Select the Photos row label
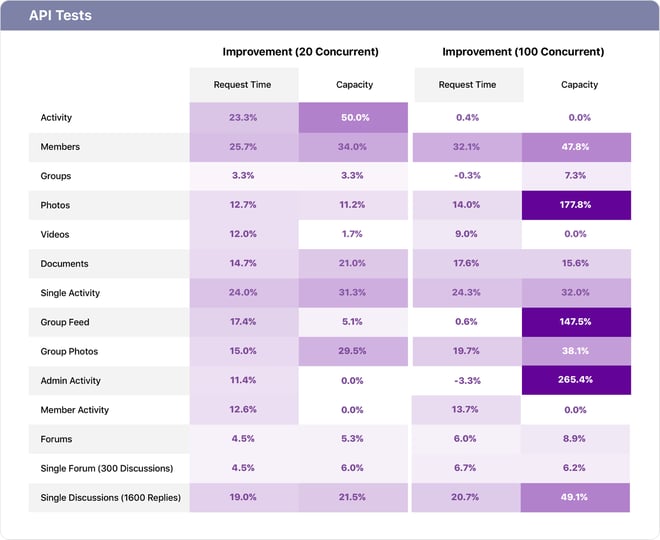The width and height of the screenshot is (660, 540). (56, 205)
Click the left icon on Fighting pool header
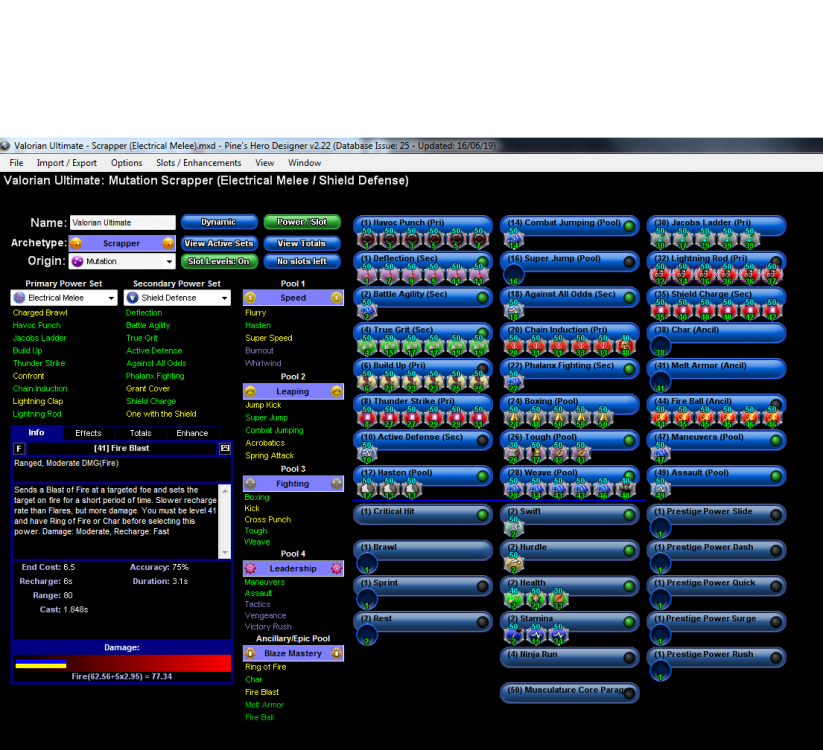The image size is (823, 750). click(250, 484)
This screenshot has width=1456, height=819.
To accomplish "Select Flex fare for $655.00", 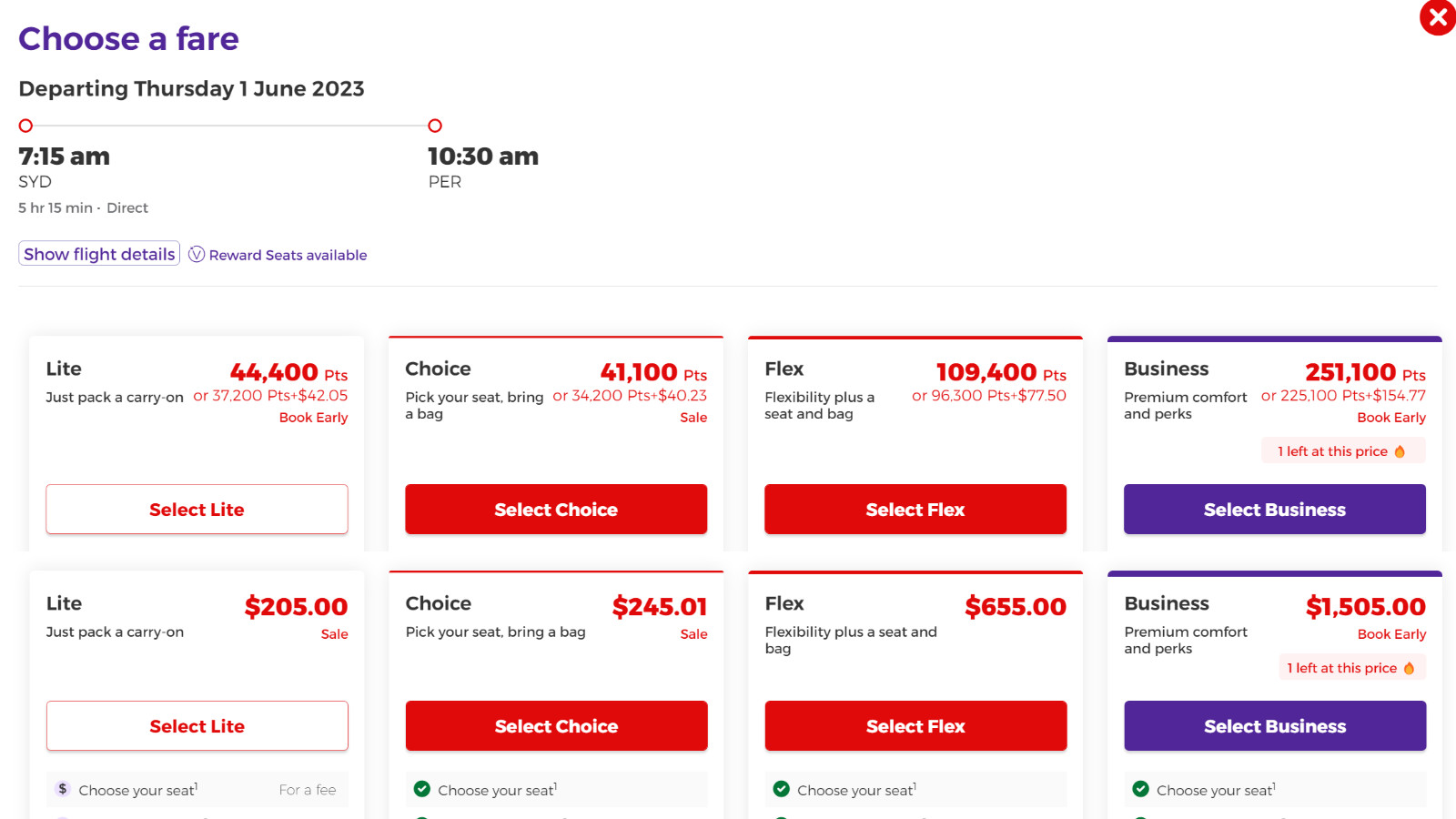I will coord(915,726).
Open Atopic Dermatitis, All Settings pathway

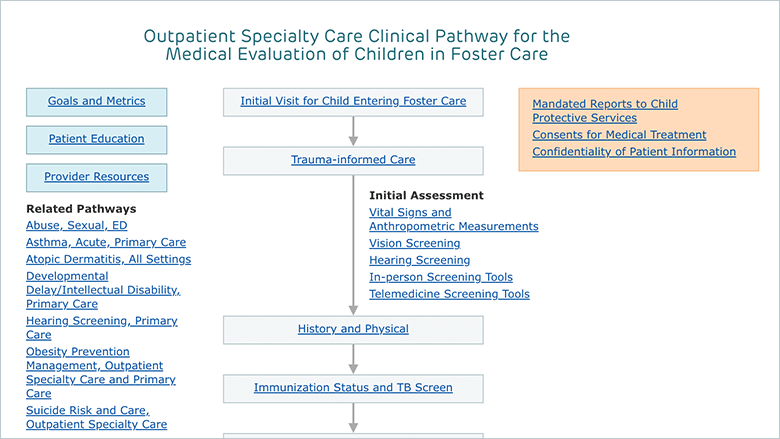tap(108, 259)
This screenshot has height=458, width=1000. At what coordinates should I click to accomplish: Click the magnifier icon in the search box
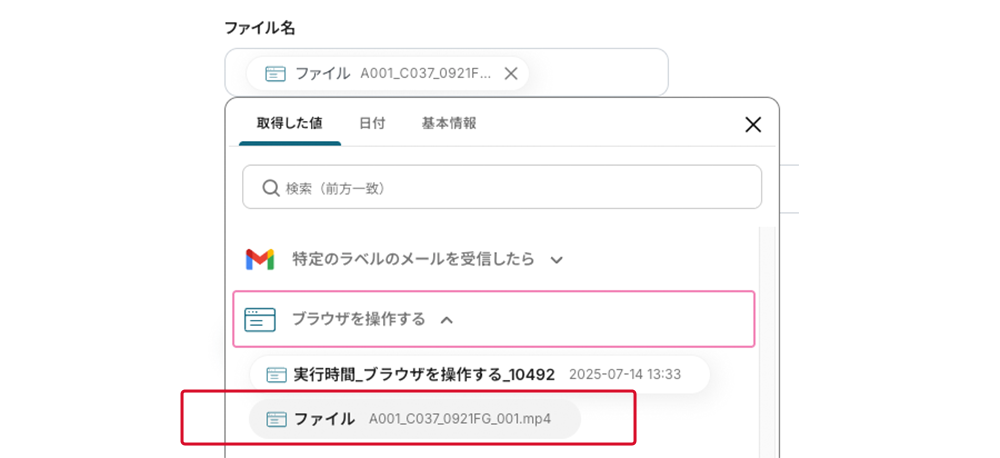(x=270, y=188)
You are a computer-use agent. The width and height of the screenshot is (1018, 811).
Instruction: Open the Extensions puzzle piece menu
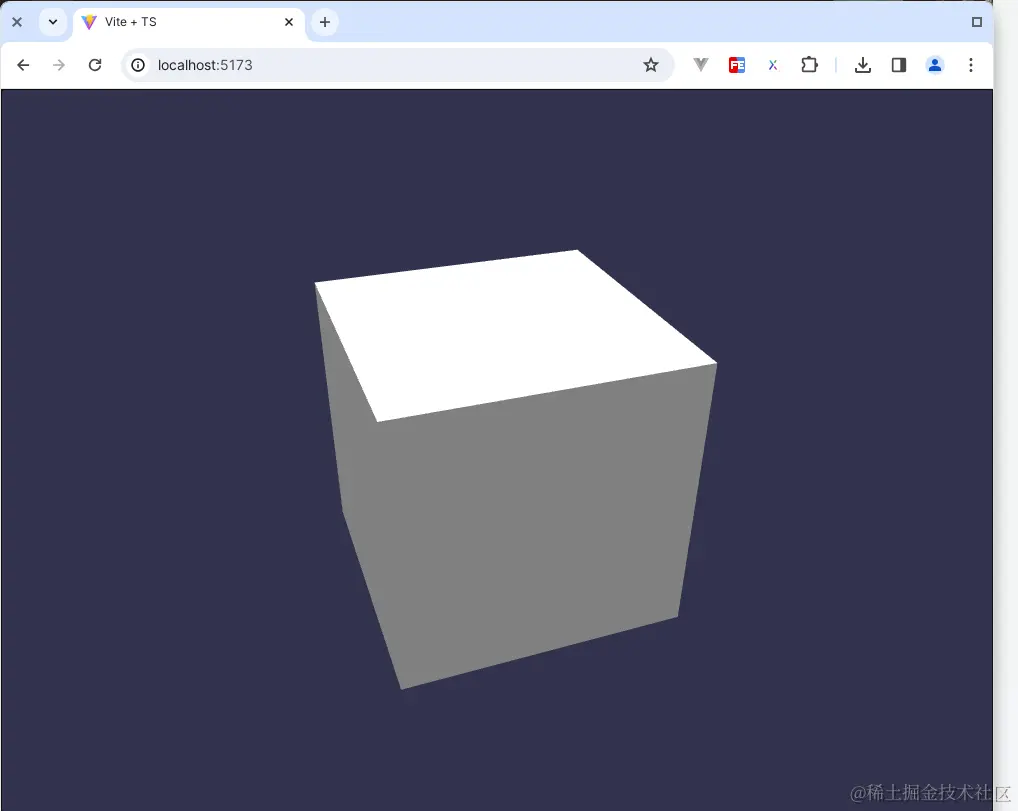pyautogui.click(x=809, y=64)
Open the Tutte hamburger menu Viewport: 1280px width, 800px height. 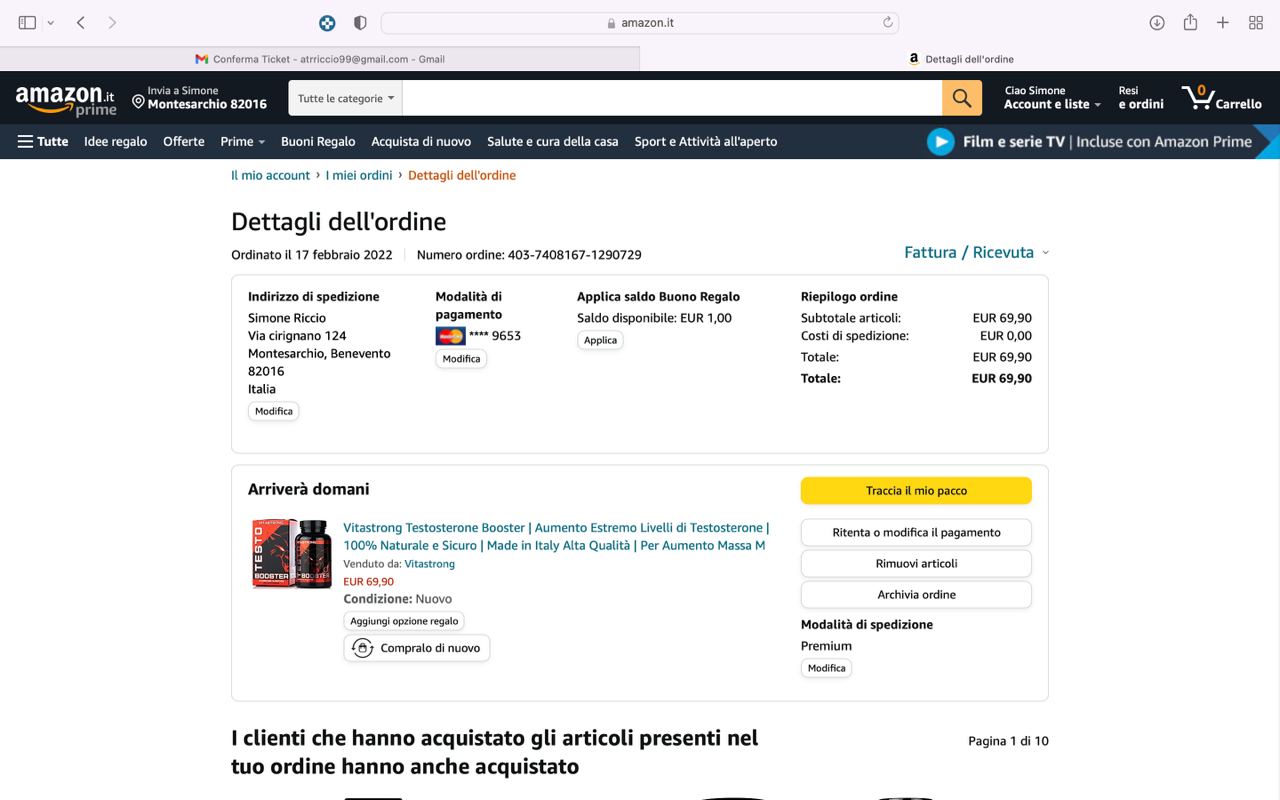pos(43,141)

------------------------------------------------------------

## Task to complete
The first line of the listing through the line with "This screenshot has width=1456, height=819.": repeat exactly that span and nothing more, skipping pictures.

## Problem solution
Select the Photos row label
The width and height of the screenshot is (660, 540). (56, 205)
Click the left icon on Fighting pool header
The image size is (823, 750). click(250, 484)
This screenshot has width=1456, height=819.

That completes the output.